18.2. If a Force Majeure Event occurs, any date or deadline for performance of the affected obligation(s) shall be extended automatically for a period equal to the time lost by reason of the Force Majeure Event.

19. Data Protection
19.1. The Parties acknowledge that, for the purposes of any applicable data protection laws, each Party acts as an independent controller of any personal data that it processes under or in connection with this Agreement, determining the purposes and means of such processing independently of the other.
19.2. Each Party shall comply with all applicable data protection laws in the performance of this Agreement.

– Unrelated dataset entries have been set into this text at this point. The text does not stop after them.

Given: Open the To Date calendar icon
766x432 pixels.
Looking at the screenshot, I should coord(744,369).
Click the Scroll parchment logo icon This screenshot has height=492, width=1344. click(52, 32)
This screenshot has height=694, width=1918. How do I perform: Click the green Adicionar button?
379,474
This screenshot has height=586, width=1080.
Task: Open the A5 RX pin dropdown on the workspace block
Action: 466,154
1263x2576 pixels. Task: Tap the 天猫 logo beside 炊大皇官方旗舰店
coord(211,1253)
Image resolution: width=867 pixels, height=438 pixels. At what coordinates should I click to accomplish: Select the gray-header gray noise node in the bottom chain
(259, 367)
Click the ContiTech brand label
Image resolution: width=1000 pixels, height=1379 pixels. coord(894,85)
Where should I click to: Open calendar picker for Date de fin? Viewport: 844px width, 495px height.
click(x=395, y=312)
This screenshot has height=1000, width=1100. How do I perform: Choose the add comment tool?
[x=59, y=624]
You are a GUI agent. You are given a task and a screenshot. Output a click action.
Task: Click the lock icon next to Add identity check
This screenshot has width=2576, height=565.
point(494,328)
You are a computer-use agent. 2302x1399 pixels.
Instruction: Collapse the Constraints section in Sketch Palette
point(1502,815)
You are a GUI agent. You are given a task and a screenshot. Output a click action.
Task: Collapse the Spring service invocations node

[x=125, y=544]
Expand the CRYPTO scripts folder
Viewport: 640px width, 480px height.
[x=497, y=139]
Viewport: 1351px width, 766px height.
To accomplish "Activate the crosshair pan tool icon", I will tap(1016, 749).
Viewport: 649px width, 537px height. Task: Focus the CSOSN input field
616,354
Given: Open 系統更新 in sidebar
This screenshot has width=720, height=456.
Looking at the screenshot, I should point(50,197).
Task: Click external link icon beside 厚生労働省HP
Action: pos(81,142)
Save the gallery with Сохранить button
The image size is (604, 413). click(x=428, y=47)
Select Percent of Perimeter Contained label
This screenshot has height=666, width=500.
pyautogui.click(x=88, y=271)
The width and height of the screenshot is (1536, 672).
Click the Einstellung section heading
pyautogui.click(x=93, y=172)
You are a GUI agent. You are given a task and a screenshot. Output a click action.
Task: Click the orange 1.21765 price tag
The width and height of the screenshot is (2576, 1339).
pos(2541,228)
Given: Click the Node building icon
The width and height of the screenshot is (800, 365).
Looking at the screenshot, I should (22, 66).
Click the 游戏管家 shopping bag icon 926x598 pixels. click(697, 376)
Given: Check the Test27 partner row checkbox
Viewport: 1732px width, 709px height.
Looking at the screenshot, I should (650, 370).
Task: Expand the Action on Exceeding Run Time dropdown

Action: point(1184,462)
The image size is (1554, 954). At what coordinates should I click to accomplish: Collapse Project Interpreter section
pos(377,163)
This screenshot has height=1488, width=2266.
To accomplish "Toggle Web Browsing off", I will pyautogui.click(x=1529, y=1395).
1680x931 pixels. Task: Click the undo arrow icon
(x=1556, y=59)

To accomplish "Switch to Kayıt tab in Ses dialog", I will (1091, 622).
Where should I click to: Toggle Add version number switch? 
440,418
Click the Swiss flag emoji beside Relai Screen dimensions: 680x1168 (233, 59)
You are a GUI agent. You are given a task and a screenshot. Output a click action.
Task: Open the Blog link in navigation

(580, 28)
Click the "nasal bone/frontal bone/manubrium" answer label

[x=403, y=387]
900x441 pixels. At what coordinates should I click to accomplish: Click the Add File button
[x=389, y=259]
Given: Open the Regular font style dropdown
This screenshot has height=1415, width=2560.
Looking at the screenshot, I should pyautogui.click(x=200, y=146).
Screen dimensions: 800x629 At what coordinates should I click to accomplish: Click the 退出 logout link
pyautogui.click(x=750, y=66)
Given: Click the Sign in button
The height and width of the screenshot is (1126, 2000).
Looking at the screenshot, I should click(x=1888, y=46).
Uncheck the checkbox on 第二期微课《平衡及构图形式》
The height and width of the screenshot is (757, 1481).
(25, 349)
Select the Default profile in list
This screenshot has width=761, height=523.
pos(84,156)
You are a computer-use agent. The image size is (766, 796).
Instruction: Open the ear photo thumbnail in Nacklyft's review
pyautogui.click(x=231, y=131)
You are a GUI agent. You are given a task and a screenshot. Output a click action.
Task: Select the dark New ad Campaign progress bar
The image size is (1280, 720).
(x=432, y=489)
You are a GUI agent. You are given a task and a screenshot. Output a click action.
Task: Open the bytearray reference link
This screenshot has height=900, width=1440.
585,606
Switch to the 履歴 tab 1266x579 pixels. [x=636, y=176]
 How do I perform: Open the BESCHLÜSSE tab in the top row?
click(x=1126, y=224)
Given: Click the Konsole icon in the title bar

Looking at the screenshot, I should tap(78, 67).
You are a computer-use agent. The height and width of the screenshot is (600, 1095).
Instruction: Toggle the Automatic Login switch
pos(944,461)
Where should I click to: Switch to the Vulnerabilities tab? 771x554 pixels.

Upon reasonable request, each Party shall provide the other Party with cooperation and information needed to ensure compliance with data protection obligations, at its own expense.

20. Company Information
This Agreement is with Smart Glocal Services Inc., which is the merchant and service provider for all purchases made via this Service. For your reference, our company details are as follows:
  • Company Name: Smart Glocal Services Inc.
  • Registered Address: 1209 Orange Street, Wilmington, Delaware 19801, USA.
  • Jurisdiction of Incorporation: Delaware, United States of America.
20.1. The relationship of the Parties under this Agreement is that of independent contractors. Nothing in this Agreement is intended to, or shall be deemed to, create any partnership, joint venture, agency, fiduciary, or employment relationship between the Parties.